(Beginning of Material to process)

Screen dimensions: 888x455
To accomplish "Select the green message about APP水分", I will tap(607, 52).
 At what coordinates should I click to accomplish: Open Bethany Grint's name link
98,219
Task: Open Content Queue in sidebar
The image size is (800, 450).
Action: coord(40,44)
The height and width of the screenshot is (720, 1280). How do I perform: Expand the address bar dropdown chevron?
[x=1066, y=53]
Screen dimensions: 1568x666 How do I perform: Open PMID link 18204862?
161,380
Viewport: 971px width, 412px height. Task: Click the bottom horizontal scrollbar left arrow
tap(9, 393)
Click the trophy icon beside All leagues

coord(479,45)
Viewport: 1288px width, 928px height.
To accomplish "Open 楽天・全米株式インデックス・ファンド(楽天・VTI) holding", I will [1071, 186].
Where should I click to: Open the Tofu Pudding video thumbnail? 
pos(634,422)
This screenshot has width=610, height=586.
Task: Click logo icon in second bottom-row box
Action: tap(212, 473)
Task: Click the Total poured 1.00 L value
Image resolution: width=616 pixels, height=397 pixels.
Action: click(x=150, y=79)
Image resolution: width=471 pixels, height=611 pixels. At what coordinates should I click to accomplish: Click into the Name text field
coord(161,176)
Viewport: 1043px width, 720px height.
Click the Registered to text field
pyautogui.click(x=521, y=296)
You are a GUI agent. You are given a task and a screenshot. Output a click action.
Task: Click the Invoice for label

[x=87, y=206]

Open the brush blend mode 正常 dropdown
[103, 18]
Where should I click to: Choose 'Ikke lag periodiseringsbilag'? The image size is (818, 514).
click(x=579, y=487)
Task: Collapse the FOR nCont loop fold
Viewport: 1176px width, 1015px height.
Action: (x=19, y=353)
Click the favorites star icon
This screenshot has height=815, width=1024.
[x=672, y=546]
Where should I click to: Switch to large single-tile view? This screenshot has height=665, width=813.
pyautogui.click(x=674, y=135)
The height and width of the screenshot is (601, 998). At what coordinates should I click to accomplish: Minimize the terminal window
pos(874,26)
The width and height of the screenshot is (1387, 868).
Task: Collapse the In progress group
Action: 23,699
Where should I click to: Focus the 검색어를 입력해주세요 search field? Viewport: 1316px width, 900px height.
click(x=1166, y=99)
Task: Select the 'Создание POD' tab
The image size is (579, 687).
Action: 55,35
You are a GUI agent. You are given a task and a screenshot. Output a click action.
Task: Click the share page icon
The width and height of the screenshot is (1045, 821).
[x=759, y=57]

(End of Material to process)

The line containing "Click the Registered to text field" marks where to begin; copy it and every later line exactly, through the end of the data.

Click the Registered to text field
pyautogui.click(x=521, y=296)
You are a GUI agent. You are given a task and a screenshot. Output a click action.
Task: Click the Invoice for label

[x=87, y=206]

Open the brush blend mode 正常 dropdown
[103, 18]
Where should I click to: Choose 'Ikke lag periodiseringsbilag'? The image size is (818, 514).
click(x=579, y=487)
Task: Collapse the FOR nCont loop fold
Viewport: 1176px width, 1015px height.
Action: (x=19, y=353)
Click the favorites star icon
This screenshot has height=815, width=1024.
[x=672, y=546]
Where should I click to: Switch to large single-tile view? This screenshot has height=665, width=813.
pyautogui.click(x=674, y=135)
The height and width of the screenshot is (601, 998). At what coordinates should I click to accomplish: Minimize the terminal window
pos(874,26)
The width and height of the screenshot is (1387, 868).
Task: Collapse the In progress group
Action: 23,699
Where should I click to: Focus the 검색어를 입력해주세요 search field? Viewport: 1316px width, 900px height.
click(x=1166, y=99)
Task: Select the 'Создание POD' tab
The image size is (579, 687).
Action: 55,35
You are a GUI agent. You are given a task and a screenshot. Output a click action.
Task: Click the share page icon
The width and height of the screenshot is (1045, 821).
[x=759, y=57]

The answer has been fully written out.